Manchin’s freelancing has created varying degrees of headaches for Democratic leaders and the White House, although he often provides Majority Leader Harry Reid, D-Nev., with the needed procedural votes when it counts — including sticking with him during the government shutdown fight.
It’s clear Republicans are more comfortable dealing with Manchin — who calls almost everyone “buddy” and hosts alcohol-infused gatherings for senators on his boat — than with perhaps any other Democrat. In April, Sen. Patrick J. Toomey, R-Pa., would stand next to Manchin to discuss a background checks deal but did not want Sen. Charles E. Schumer, D-N.Y., onstage.
Aides familiar with the thinking of Democratic leadership say leaders believe Manchin’s intent is usually pure, even though they get frustrated when his instinct to reach across the aisle undercuts the party’s agenda.
But Schumer, Manchin’s closest ally in leadership, had nothing but praise for the West Virginian.
“He’s very talented. He’s very good at bringing people together and seeing things in different ways than other people see it,” Schumer told CQ Roll Call. “We know he’s from a tough state, so both we admire what he’s done but we cut him a little slack.”
Manchin said that he doesn’t ever need the backing of the party or leadership to act on an issue, only the “blessings of ... God almighty and the West Virginia people.”
Last week, he floated legislation with Republican Sen. Johnny Isakson of Georgia to delay the individual mandate penalty by a year — effectively suspending the enforcement mechanism at the heart of the law and placing in-cycle Democrats in the potentially tenuous position of having to go on record on whether to undercut a law they voted for and Manchin didn’t.
On Tuesday, Manchin spoke from the Capitol’s West Front to a rally of thousands of coal supporters — including many hoisting “Save America, Impeach Obama” placards.

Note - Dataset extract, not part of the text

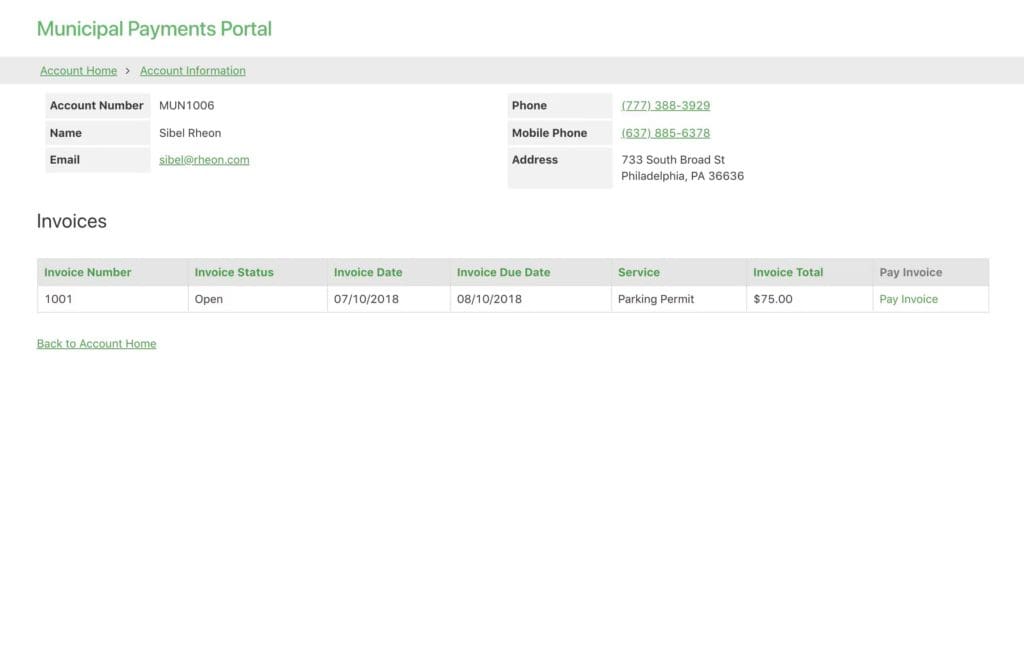
Task: Go to Account Home in the breadcrumb
Action: (x=78, y=71)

On Wednesday, Manchin became the last Senate Democrat to support the Employment Non-Discrimination Act, which would prohibit employers from discriminating on the basis of sexual orientation. Manchin skipped 2010’s vote on the repeal of “don’t ask, don’t tell” for a Christmas party while releasing an equivocating statement saying he could not support a repeal at the time but might be able to in the “near future.”
“Well, he does things like that,” said West Virginia’s senior senator, Jay Rockefeller, of Manchin’s address to the coal rally. “If they were having a rally for clean coal, I would have been there. But they’re having [a rally] for coal the way they do it now. I can’t go there.”

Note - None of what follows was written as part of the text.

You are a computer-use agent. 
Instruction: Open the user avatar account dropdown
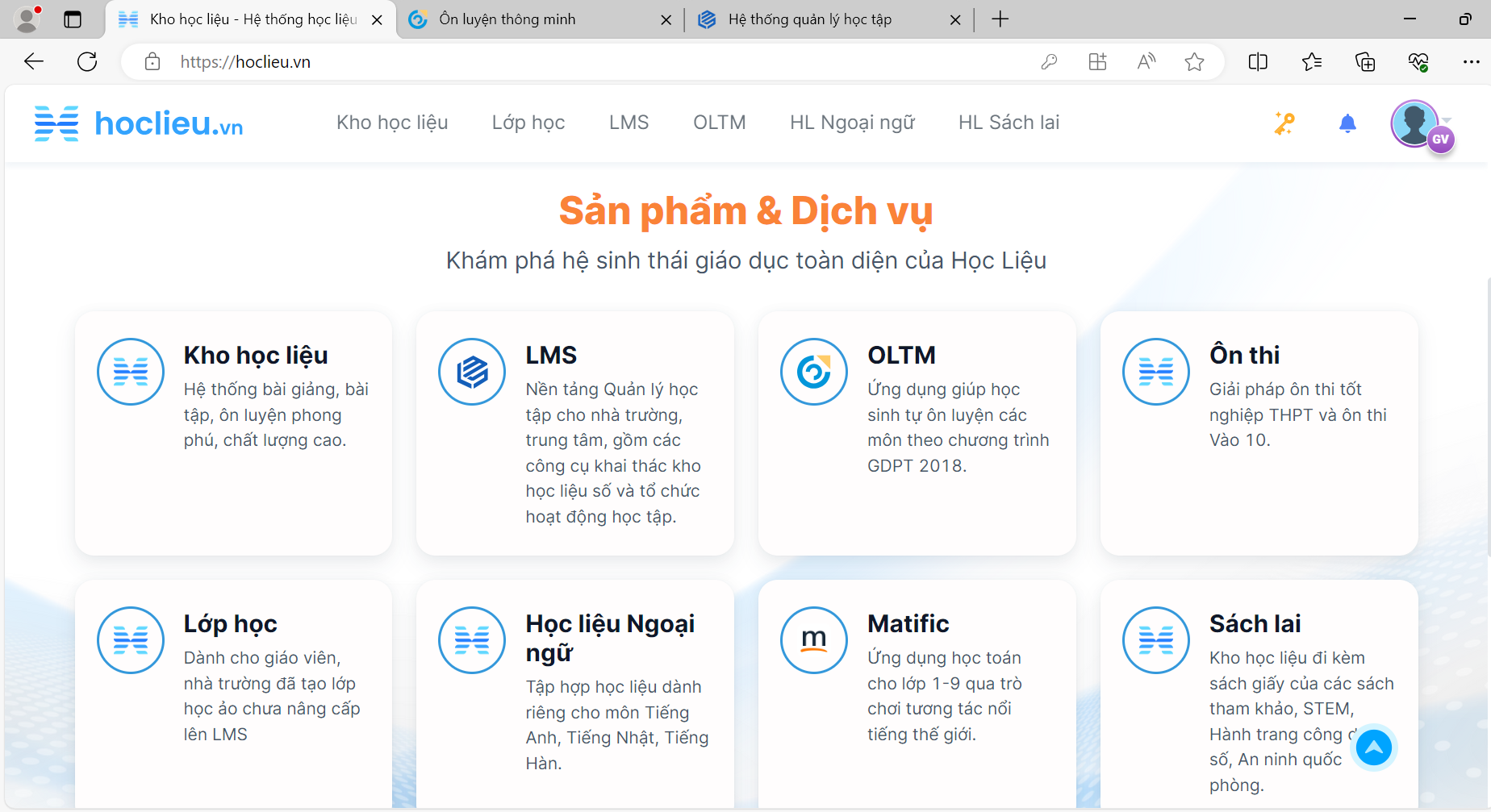tap(1418, 123)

On the health care issue, Rockefeller seemed equally dismissive of the bill to delay the mandate: “I don’t agree with that approach.”
“I didn’t co-sponsor it, and I do think that this thing can work, and every day you delay in not getting money from younger enrollees, you’re preventing the main body of the bill from working,” said Rockefeller, who is retiring next year.

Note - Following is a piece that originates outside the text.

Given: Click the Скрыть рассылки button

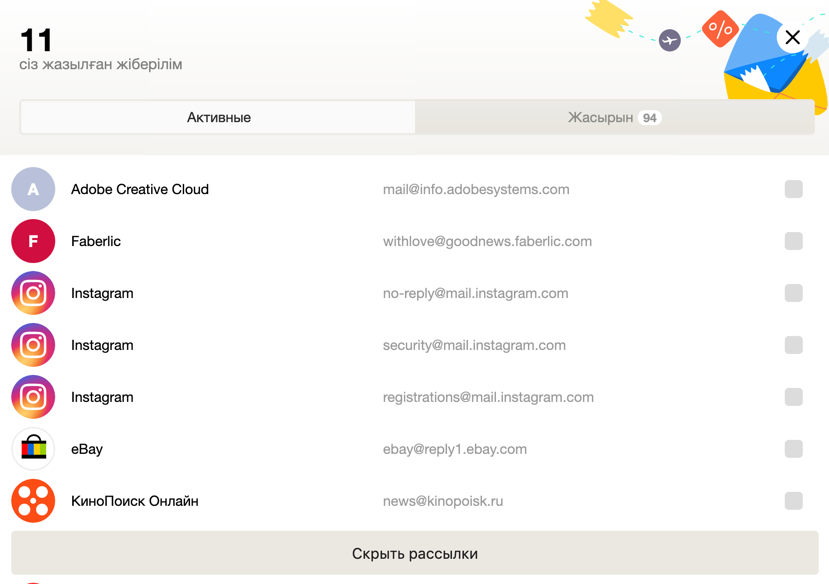Looking at the screenshot, I should coord(414,553).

Of those from moderate states such as West Virginia who are still running for office and mulling changes to the health care law, Rockefeller said, “They’re probably up in 2014 and feeling nervous. It’s amazing what that does to people.”
Manchin, though, would argue that the political middle ground is where the majority of work gets done and that he’s not afraid to do it. Asked whether it’s typically Republicans who approach him, Manchin said that while it depends on the issue, he typically finds GOP partners more.
“Republicans do come [to me] quite a bit. They’re looking for somebody that usually looks for the middle, those who have a reasonable request and think it might get bogged down because of the politics here. I appreciate that. I appreciate they [see] me as being a centrist. They look at the issue and not the politics,” Manchin said. “A lot of Democrats have the same concerns and goals. I’m just looking to find the balance. The balance isn’t easy to find anymore.”